Malgrado l’iniziale riduzione delle tasse da parte degli Stati membri, in conseguenza dell’estinzione delle obbligazioni, la successiva introduzione di tasse federali, svuotò il provvedimento di qualsiasi valore. Inoltre, alcuni stati che avevano già restituito gran parte del debito, come la Virginia, ne uscivano enormemente penalizzati. L’emissione di certificati di debito fruttiferi di interessi e obbligazioni da parte degli Stati e del Congresso, per coprire il deficit di bilancio durante la Guerra d’indipendenza, costituiva, però, solamente il 27% del debito, poiché il 67% proveniva dalla stampa di moneta, senza peraltro una copertura a garanzia per la mancanza di oro, argento o riscossioni erariali.

Tutta questa valuta in circolazione, qualche centinaia di milioni di dollari, alimentata dalle contraffazioni, provocò una grande inflazione che fece crollare il valore del dollaro federale continentale.

Il Congresso, già nel 1780, rivalutò ufficialmente il suo dollaro a solo un terzo del valore del 1775. Ma il valore del dollaro precipitò di nuovo, tanto che appena l’anno dopo ci vollero centosessantasette dollari per eguagliare il dollaro precedente.
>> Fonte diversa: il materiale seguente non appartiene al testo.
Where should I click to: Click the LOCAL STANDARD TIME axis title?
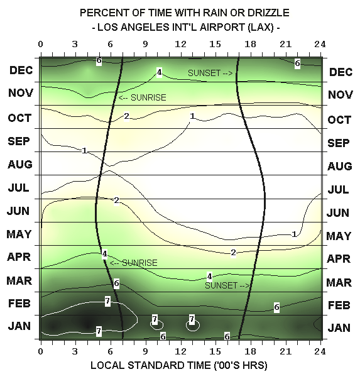179,365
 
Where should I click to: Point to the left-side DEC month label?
21,70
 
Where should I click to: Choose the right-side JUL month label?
338,190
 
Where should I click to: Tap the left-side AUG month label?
20,165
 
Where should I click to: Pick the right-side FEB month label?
339,305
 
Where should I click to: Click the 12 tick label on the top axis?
180,44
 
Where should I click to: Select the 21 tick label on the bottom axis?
286,351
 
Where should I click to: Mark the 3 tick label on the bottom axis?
75,351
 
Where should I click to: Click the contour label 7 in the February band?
107,301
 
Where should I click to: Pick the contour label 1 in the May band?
294,234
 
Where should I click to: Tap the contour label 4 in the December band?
159,72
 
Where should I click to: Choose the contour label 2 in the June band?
116,200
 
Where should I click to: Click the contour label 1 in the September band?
84,151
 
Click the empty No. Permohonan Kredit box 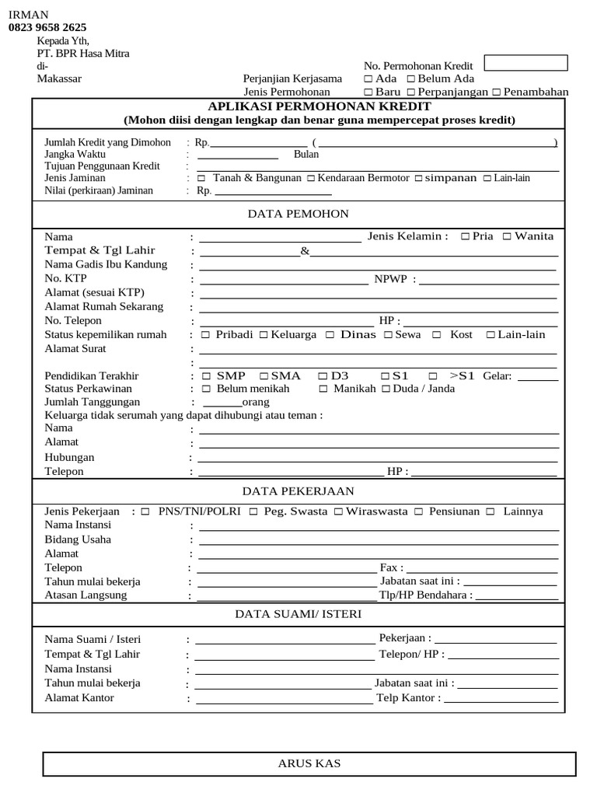coord(525,63)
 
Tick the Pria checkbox coord(465,236)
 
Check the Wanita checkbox coord(507,236)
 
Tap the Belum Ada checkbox coord(410,79)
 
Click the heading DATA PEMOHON coord(298,214)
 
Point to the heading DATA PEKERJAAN coord(298,491)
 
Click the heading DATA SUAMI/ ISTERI coord(298,614)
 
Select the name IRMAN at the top coord(28,15)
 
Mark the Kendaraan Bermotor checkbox coord(311,179)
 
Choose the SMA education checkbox coord(264,376)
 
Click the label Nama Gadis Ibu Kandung coord(106,264)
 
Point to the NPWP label coord(390,279)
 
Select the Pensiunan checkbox coord(418,511)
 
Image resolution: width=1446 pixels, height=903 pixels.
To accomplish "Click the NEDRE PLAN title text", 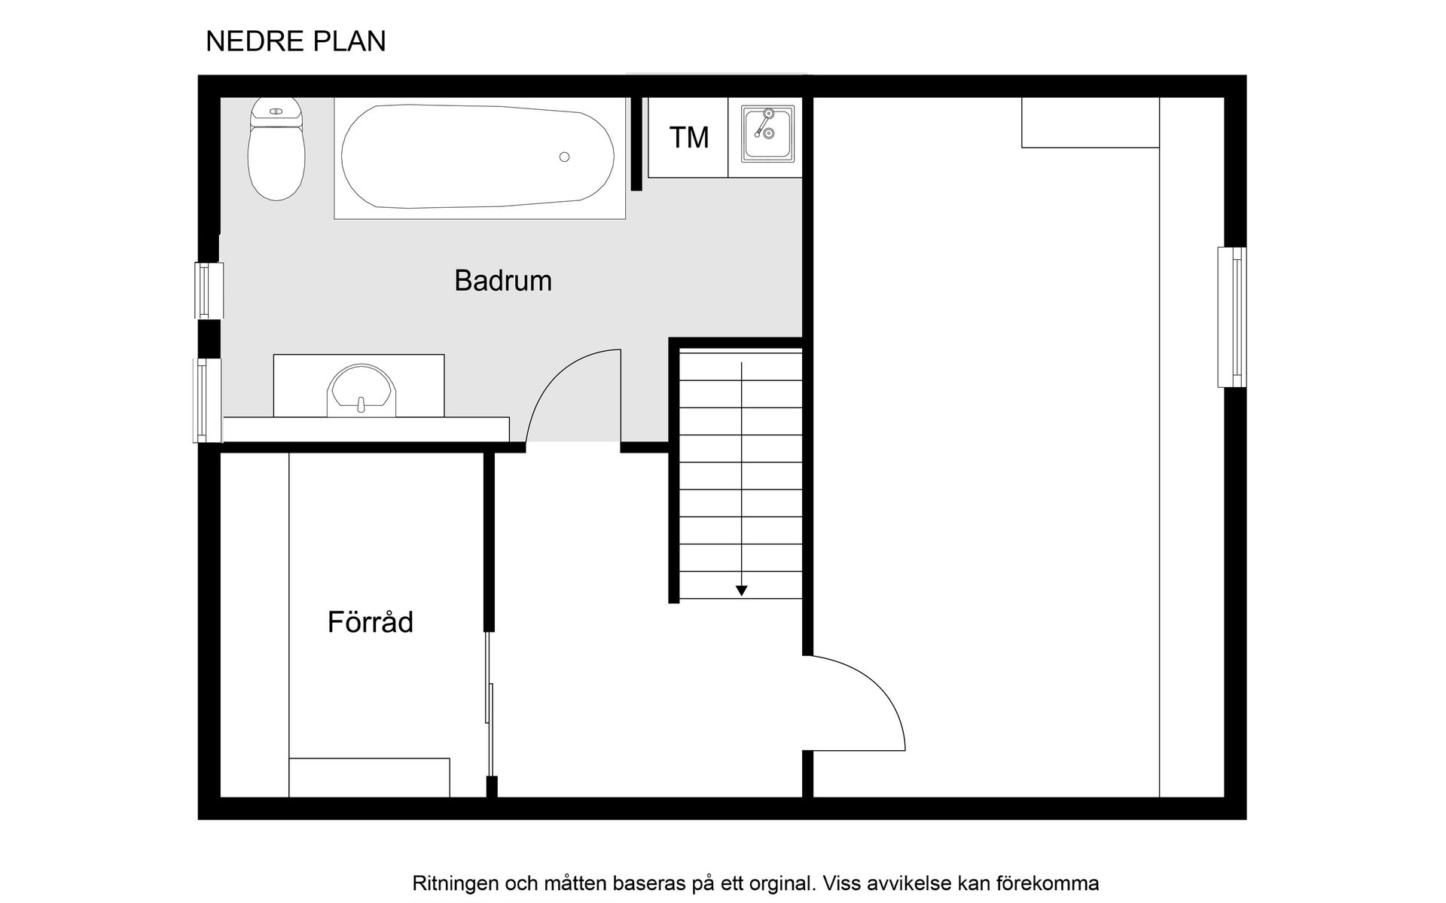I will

I prestiti dall’estero, per un ammontare di cinque milioni circa, corrispondenti al 6% sul totale, provenivano dal governo francese (oltre due milioni di dollari, la maggior parte dei quali negoziati da Benjamin Franklin) e spagnolo e da investitori olandesi (nel 1782 con l’intermediazione di John Adam), con interessi generalmente favorevoli. Gran parte di questo denaro, curiosamente, fu speso in Europa per l’acquisto di forniture militari e per pagare gli interessi sul debito.

Nel 1785 il Congresso, a corto di liquidità, interruppe il pagamento degli interessi alla Francia e non riuscì a rispettare i pagamenti previsti dovuti nel 1787, poiché gli Stati membri non corrispondevano al governo federale abbastanza risorse.

Solo con la politica finanziaria promossa da Hamilton,come risulta dagli incartamenti conservati al Dipartimento di Stato americano, fu possibile onorare quei debiti, negoziando nuovi prestiti a tassi di interesse più bassi. Dal 1790 ripresero, quindi, regolarmente i pagamenti del debito contratto con la Francia, anche in ragione di ulteriori prestiti concessi agli Stati Uniti nel 1787 e nel 1788 da banchieri e investitori olandesi, con cui furono pagati anche quelli contratti in precedenza col governo spagnolo.

Nel 1795, gli Stati Uniti riuscirono finalmente a saldare i propri debiti con il governo francese, ma in maniera del tutto singolare, come risulta dall’Office of the Historian del Dipartimento di Stato: «Nel 1795, gli Stati Uniti riuscirono finalmente a saldare i propri debiti con il governo francese con l’aiuto di James Swan, un banchiere americano che si fece carico privatamente dei debiti francesi a un tasso di interesse leggermente più alto. Swan ha poi rivenduto questi debiti con profitto sui mercati nazionali statunitensi. Gli Stati Uniti non dovevano più denaro ai governi stranieri, anche se continuavano ad avere debiti con investitori privati ​​sia negli Stati Uniti che in Europa».

John L. Smith Jr. del Journal of the American Revolution, valutando il costo della guerra rivoluzionaria americana ha stimato l’ammontare in centosessantacinque milioni di sterline dell’epoca, che potrebbero corrispondere, convertendo con ogni approssimazione le valute, a più di venti miliardi di dollari odierni.